12/06/2006, Ag/Nativa Comunicações
Parintins AM- Ele desperta paixões e divide uma cidade. Mexe a cabeça, torce o rabo, dança e brinca com fanáticos torcedores. Endeusado e amado, o boi de pano é o principal personagem da festa folclórica que seduz multidões e se tornou atração nacional. Dentro de vinte dias, o boi brinquedo de São João vai reunir mais uma vez um enxame de turistas que prometem invadir literalmente as ruas de Parintins, repetindo a euforia que só acontece uma vez por ano.

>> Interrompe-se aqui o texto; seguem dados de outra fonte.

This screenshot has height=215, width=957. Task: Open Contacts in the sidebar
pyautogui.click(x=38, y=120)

É uma paixão que não tem limites, chega e arrebata. E não é só parintinense que se apaixona. Tem torcedor apaixonado em São Paulo, Rio de Janeiro, em Belém, no exterior, em Manaus então, nem se fala! Os manauaras chegam a se tornar mais doentes pelo boi que o próprio parintinense que já nasce com a marca registrada, ou seja, azul ou vermelho.

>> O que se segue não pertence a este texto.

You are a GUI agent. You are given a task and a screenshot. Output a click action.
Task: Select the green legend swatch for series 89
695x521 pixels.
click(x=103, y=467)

Criatura que aumenta a adrenalina e eleva à última potência a alegria do povo, o boi é pura emoção brotando de todos os poros. Não é à toda que todo o espetáculo, ele é de longe, o personagem mais assediado pelas câmeras e flashes. E quando entra na arena, sai da frente, o Bumbódromo é capaz de vir abaixo, no sentido da alegria, é claro.
Na etapa final dos trabalhos, os tripas - condutores do boi de pano - que hoje são responsáveis pela confecção do animal, finalizam as estruturas e os detalhes do sopro que vai dar vida para o boi evoluir.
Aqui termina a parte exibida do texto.